Dec 16, 2020–Symmetry is boring.

This thought came to mind when I ran into a pal in a grocery store aisle (where else?) and he apologized for his lopsided gait due to a physical issue.

My reply was, “Symmetry is overrated.”

I trace this ontological insight back to Freshman Art, one of my first high school electives. I was not very good at art, but I have a pattern of plunging into things I’m not good at. Which is how I built a skill stack of mediocrity in tap dancing, magic, banjo, and being a husband.

One early art project was writing our name large in cursive using thick paint, then folding the paper to make an abstract image that looked sort of like a candlestick. It was a clever way to produce art from words, but it was uninteresting. It was a symmetrical image with no creativity or point of view.

We went through the standard art curriculum of perspective, shading, still life, landscape, and eventually tackled the most difficult subject to draw on this planet–the face.

You would think after looking at faces all our lives, we could closely approximate a typical visage on paper. But no, for some reason, they all come out looking like what an alien imagines a human face resembles.

Conveniently, we took turns acting as models for our classmates. What our art teacher told us, and what we soon learned to be true, was a revelation to me. She said that good-looking people are harder to draw. An attractive face is not that interesting, artistically.

It’s true. Try it. Next time you are out with friends, study their faces unobtrusively. Then pretend you are sketching their features on a napkin. You will find that the most beautiful among you are the most difficult to capture in two dimensions.

A pretty face has no distinctive features. It’s like driving through Kansas.

On the other hand, gaze at those faces of your friends that are filled with character–deep lines, crooked smiles, horrible scars, missing teeth, frizzy hair, misshapen noses. They are easy to draw.

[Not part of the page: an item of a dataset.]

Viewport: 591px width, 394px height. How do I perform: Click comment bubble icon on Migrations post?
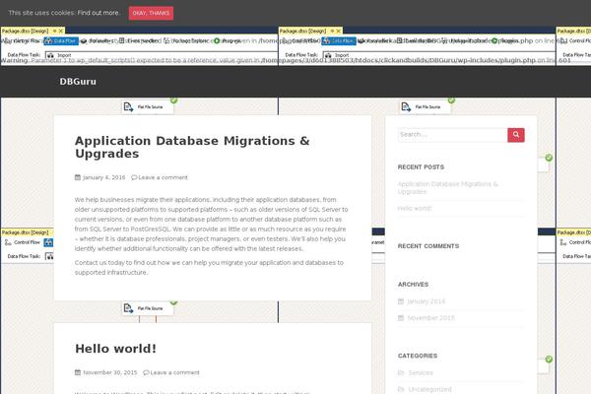click(x=135, y=177)
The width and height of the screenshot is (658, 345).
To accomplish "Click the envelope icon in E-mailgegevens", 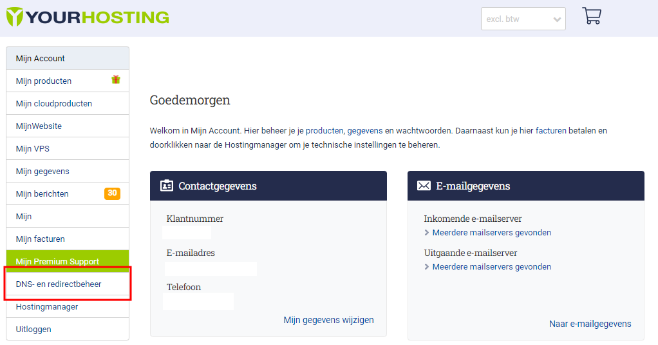I will (x=424, y=186).
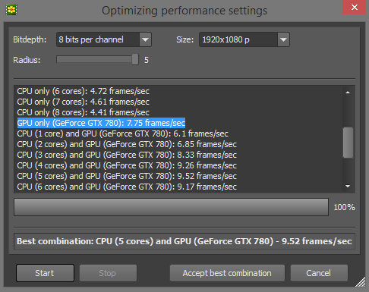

I don’t know why. There’s just more to work with when drawing a person that could work in the freak show of a 1930s circus than there is drawing an Instagram influencer.

Need more proof? Which is more interesting–yet another scrubbed-face toddler plopped in the middle of a field of bluebonnets, or the grease-covered neighbor kid working on his bike?

A manicured, irrigated front yard in a subdivision, or an uncultivated Hill Country roadside?

Another beautiful ocean sunset, or a dark wind-whipped willow tree during a rainstorm?

A toy kaleidoscope’s primary colors or a cathedral’s stained-glass windows?

You get the idea. Pretty is shallow. Beauty is deep.

The moral of this column? Embrace your flaws. They are what make you interesting.